Material for this exercise:

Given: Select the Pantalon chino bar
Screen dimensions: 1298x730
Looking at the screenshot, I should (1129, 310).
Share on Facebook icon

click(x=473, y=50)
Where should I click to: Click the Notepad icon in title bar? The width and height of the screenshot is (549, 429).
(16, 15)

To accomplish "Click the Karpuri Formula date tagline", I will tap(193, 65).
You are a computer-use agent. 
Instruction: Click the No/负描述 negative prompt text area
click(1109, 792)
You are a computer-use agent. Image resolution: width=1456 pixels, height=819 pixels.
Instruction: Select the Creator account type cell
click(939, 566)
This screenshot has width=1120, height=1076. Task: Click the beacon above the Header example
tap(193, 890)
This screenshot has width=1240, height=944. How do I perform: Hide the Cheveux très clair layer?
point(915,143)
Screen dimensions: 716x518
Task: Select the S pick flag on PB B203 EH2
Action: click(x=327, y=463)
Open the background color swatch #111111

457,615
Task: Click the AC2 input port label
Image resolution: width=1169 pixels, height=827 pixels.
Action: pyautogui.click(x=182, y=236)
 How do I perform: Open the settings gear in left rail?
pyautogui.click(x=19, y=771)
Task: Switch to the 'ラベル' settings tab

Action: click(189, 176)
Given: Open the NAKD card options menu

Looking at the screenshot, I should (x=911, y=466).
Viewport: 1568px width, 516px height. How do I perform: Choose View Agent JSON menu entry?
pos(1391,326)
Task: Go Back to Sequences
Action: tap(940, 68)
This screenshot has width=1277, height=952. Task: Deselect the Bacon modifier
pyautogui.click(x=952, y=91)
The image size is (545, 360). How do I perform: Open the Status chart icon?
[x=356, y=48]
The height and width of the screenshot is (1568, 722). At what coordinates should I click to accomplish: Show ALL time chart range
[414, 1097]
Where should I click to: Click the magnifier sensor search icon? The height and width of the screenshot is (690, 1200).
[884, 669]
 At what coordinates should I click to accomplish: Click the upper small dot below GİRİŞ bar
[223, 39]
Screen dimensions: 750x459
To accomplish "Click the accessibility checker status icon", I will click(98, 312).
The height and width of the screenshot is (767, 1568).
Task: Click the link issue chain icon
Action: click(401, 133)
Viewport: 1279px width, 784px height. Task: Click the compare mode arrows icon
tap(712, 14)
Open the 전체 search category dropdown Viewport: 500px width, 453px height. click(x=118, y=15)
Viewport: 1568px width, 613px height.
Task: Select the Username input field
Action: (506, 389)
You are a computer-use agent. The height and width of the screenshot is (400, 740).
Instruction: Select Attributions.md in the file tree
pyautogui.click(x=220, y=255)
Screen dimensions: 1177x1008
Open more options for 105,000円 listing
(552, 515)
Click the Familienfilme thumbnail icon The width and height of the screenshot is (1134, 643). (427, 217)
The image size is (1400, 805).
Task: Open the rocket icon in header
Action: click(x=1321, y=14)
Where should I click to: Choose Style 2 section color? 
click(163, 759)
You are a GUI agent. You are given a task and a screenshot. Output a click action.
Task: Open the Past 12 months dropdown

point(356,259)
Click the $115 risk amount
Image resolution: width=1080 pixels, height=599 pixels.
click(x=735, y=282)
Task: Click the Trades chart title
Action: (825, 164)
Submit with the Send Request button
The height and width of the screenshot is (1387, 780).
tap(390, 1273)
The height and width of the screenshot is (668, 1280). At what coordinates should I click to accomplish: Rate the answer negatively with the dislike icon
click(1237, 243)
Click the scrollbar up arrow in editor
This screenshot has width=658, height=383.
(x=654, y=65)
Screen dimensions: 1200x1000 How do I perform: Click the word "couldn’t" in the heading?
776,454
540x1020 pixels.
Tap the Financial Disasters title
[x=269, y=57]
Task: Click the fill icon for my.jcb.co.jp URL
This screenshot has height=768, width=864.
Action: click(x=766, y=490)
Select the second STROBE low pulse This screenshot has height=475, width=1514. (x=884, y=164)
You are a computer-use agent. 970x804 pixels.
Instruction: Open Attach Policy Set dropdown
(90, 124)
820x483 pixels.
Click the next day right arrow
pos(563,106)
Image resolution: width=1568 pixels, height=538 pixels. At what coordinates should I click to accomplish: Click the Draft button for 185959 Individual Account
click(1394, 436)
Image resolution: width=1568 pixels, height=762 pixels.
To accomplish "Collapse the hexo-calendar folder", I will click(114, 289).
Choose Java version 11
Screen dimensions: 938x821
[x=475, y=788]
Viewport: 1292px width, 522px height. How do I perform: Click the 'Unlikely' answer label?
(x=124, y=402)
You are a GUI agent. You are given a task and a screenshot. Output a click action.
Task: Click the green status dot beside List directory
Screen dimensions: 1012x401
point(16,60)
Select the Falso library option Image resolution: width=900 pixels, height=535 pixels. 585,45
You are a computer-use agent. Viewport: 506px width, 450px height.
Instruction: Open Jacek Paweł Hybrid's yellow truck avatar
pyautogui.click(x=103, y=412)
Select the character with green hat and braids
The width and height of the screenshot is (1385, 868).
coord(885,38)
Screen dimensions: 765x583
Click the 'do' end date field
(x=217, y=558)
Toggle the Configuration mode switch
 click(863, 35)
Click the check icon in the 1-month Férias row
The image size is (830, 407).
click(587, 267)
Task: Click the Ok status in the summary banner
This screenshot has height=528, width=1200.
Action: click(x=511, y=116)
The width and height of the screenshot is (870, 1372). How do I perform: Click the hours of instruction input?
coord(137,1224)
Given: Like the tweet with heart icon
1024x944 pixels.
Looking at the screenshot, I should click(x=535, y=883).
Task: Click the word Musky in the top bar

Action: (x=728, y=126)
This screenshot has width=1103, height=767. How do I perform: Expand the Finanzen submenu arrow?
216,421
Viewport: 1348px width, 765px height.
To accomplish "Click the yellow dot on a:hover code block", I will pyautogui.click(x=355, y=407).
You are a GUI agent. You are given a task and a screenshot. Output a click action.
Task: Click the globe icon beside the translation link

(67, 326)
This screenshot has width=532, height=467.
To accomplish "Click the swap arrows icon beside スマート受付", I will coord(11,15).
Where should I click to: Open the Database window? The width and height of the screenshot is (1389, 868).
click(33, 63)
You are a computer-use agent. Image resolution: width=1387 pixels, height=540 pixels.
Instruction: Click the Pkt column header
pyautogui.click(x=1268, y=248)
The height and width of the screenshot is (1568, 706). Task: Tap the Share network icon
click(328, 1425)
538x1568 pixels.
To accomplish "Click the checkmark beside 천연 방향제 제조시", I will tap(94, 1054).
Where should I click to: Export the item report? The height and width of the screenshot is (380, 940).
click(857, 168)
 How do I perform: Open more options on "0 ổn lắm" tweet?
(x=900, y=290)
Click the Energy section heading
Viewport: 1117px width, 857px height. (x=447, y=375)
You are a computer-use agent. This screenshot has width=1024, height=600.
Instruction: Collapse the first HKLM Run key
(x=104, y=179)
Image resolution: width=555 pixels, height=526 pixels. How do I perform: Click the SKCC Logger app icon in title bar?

Exercise objective:
Only the lines from the one that contains "Instruction: Collapse the first HKLM Run key" to the end of the data should be output, exactly as they appear.

Expected output:
Instruction: Collapse the first HKLM Run key
(x=104, y=179)
Image resolution: width=555 pixels, height=526 pixels. How do I perform: Click the SKCC Logger app icon in title bar?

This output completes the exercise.